[Saved entries]
────

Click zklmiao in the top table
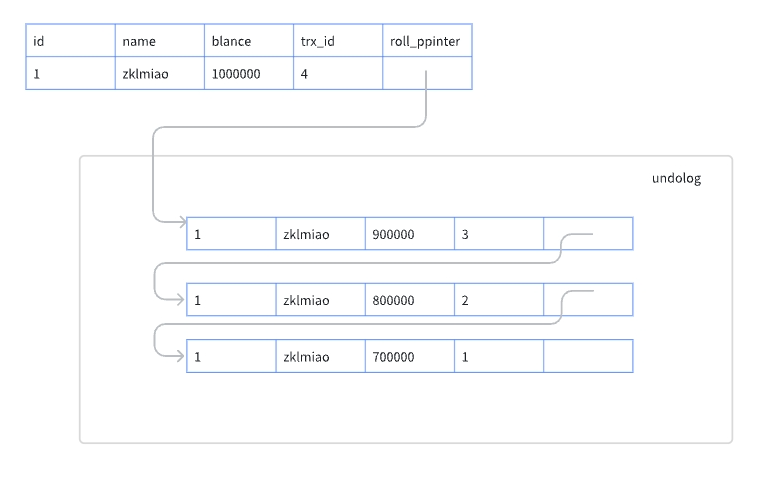 159,74
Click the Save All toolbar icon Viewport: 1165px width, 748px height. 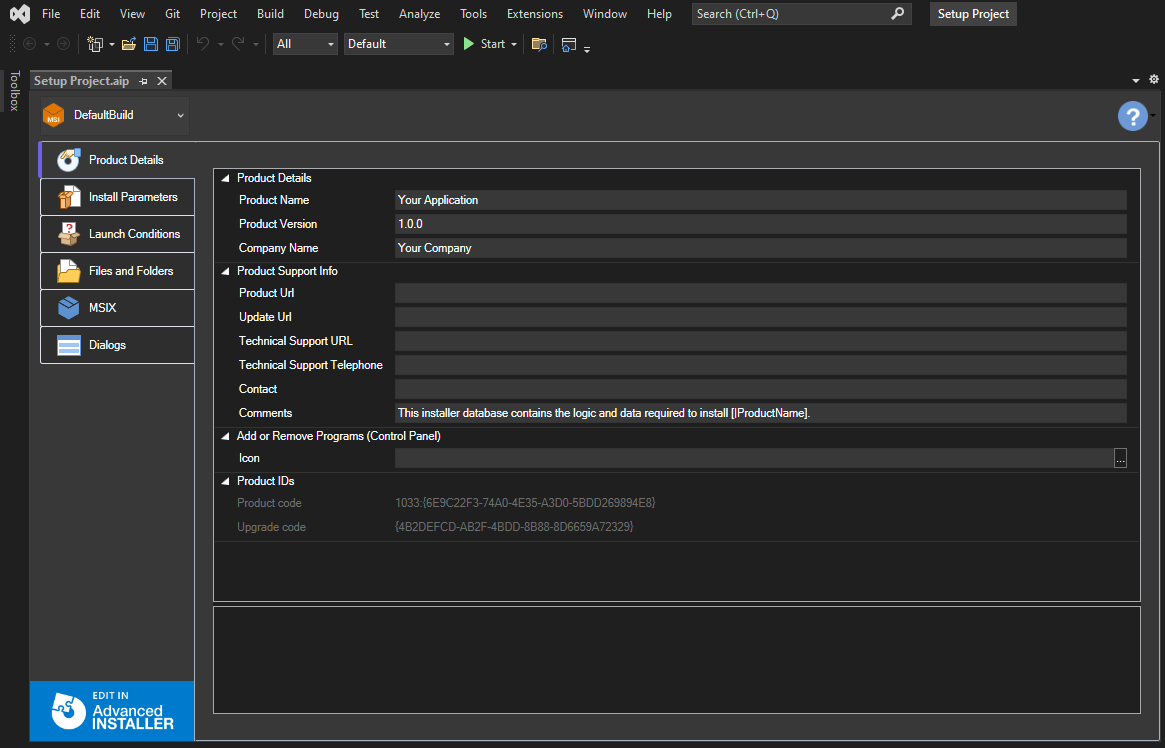(172, 44)
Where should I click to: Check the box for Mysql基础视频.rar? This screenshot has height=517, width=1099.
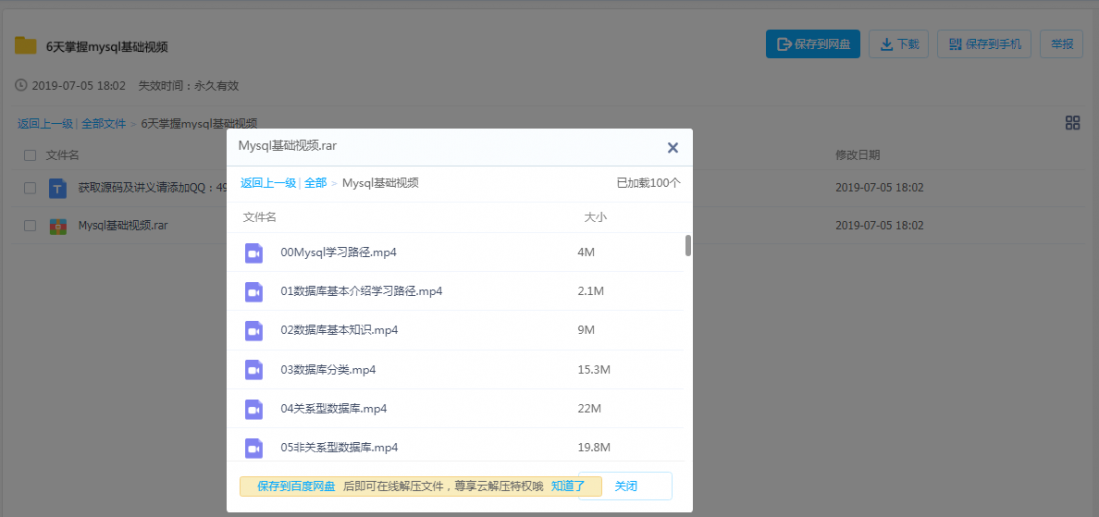pos(30,226)
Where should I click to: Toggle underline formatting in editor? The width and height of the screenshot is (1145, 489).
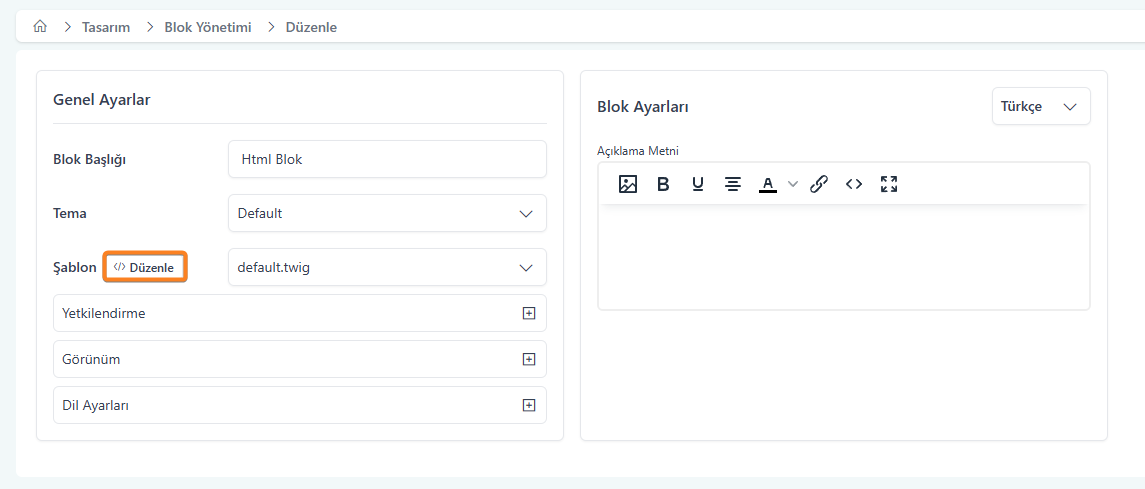coord(698,184)
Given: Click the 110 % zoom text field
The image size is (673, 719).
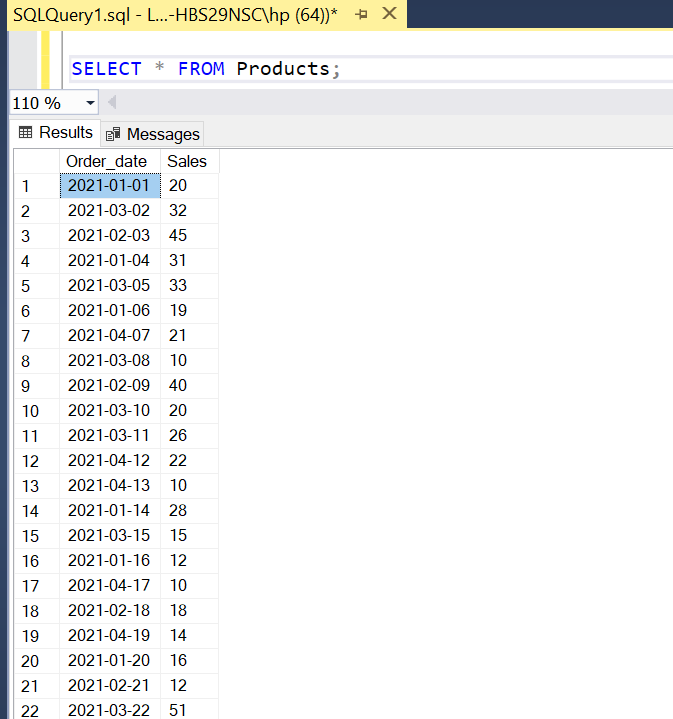Looking at the screenshot, I should coord(47,103).
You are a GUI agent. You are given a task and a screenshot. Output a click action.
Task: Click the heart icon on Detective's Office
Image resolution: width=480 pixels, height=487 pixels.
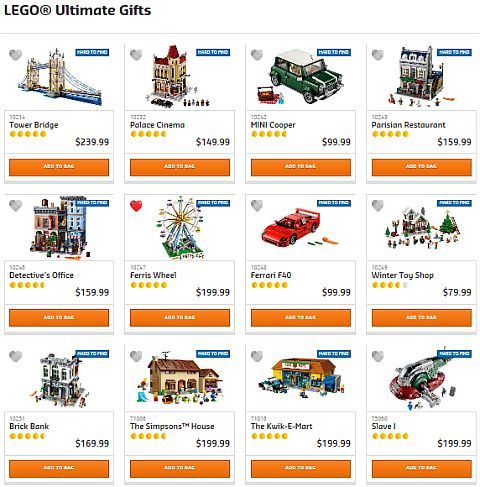coord(15,206)
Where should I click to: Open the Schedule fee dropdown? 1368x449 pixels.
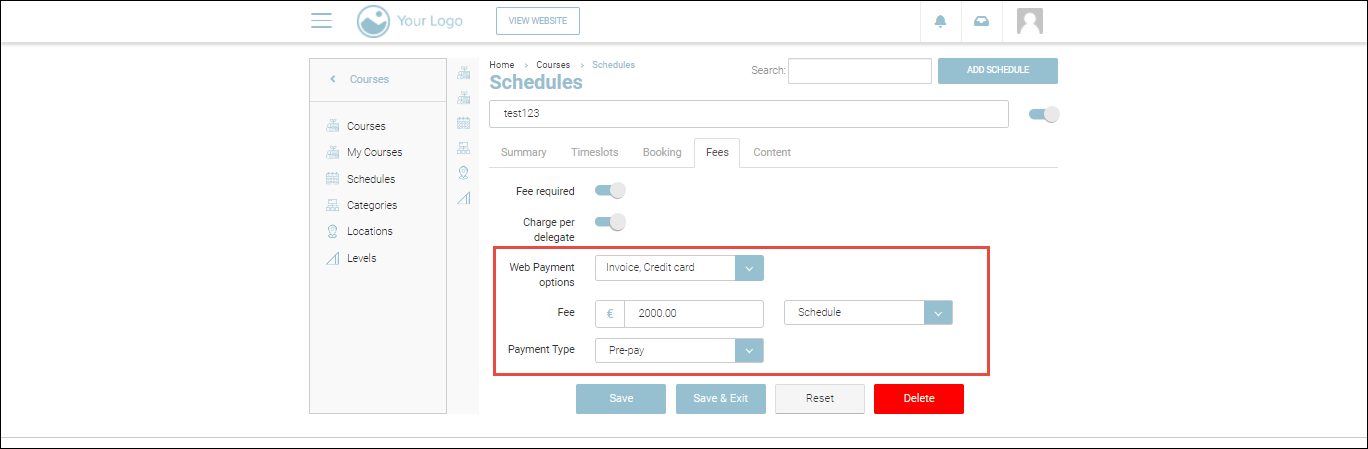pyautogui.click(x=938, y=313)
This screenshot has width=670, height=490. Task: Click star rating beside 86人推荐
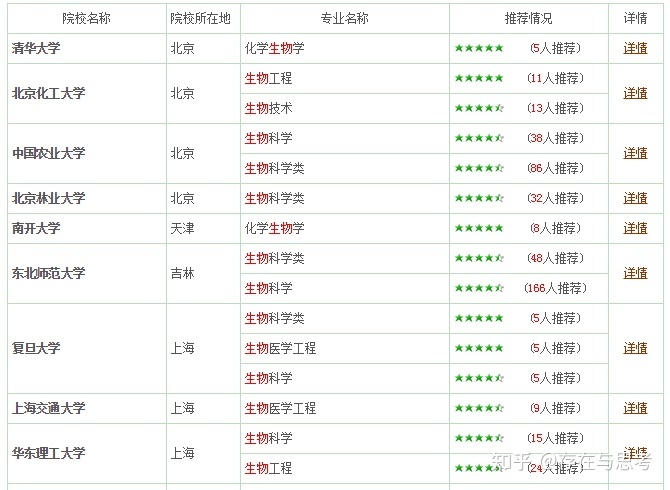tap(479, 168)
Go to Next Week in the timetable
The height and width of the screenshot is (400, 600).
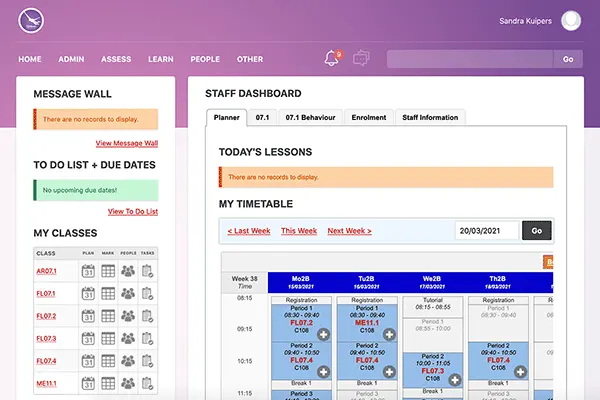(x=349, y=231)

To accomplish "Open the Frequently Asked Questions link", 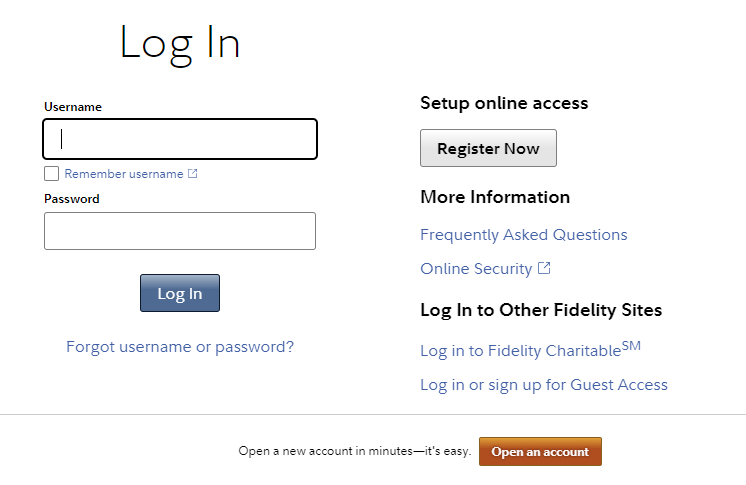I will [524, 235].
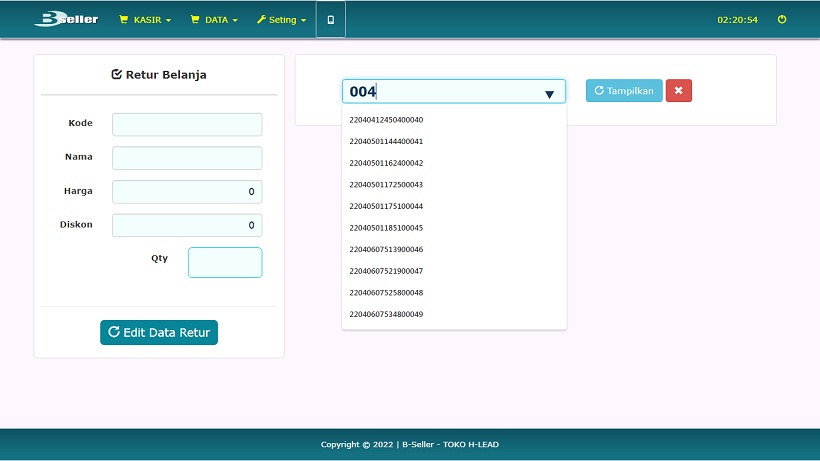
Task: Click the power logout icon
Action: [x=782, y=19]
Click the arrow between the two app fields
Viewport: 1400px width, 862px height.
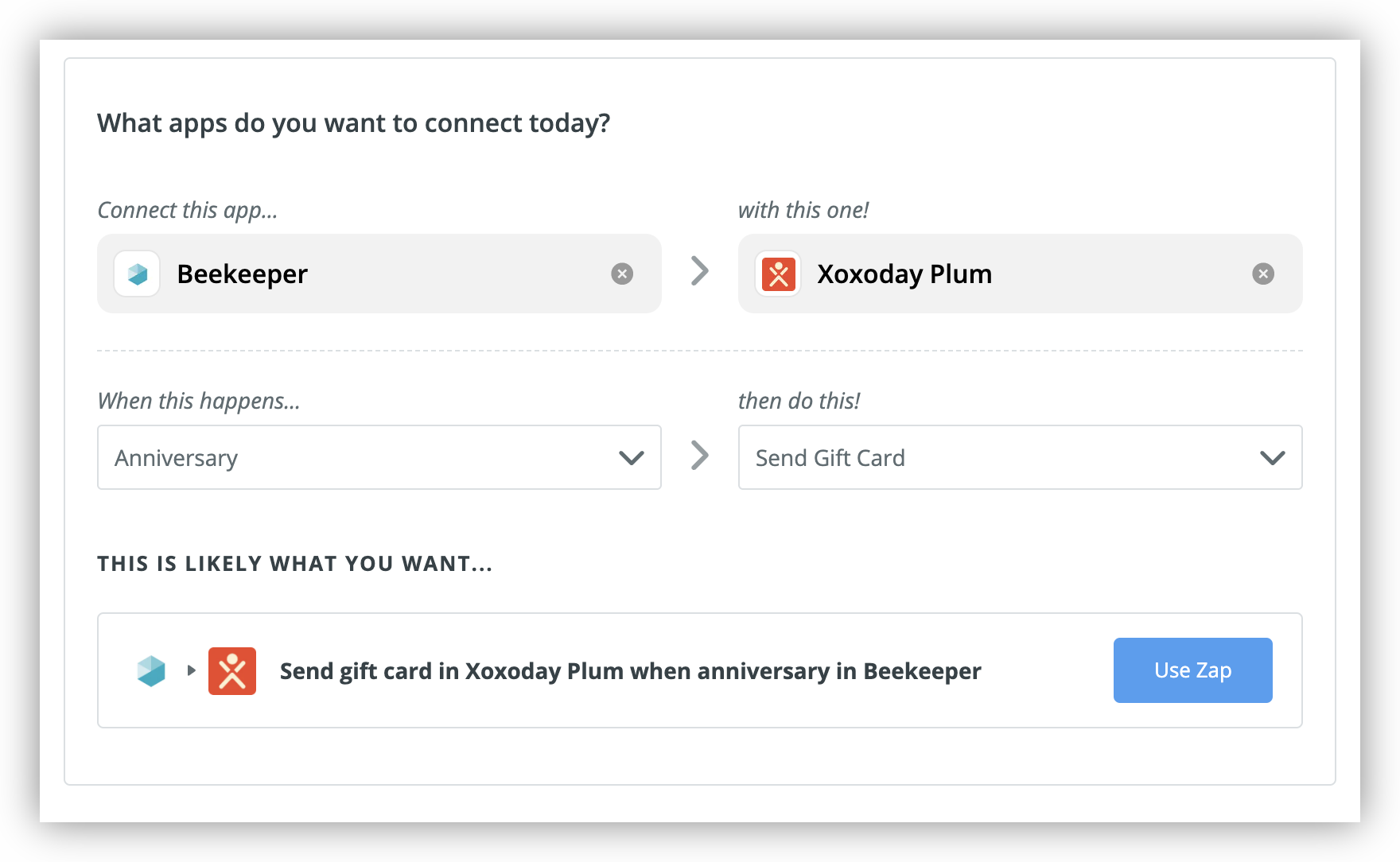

────

# Exercise objective
Pictures are to be left out. Write out only the lines above starting at the one with "Given: Click the 110 % zoom text field" and ending at the one with "Go to Next Week in the timetable", both lines included, exactly.

# Response below
Given: Click the 110 % zoom text field
The image size is (673, 719).
Looking at the screenshot, I should coord(47,103).
You are a GUI agent. You are given a task and a screenshot. Output a click action.
Task: Click the heart icon on Detective's Office
Image resolution: width=480 pixels, height=487 pixels.
coord(15,206)
Where should I click to: Open the Schedule fee dropdown? 1368x449 pixels.
pyautogui.click(x=938, y=313)
This screenshot has width=670, height=490. Task: Click star rating beside 86人推荐
tap(479, 168)
Go to Next Week in the timetable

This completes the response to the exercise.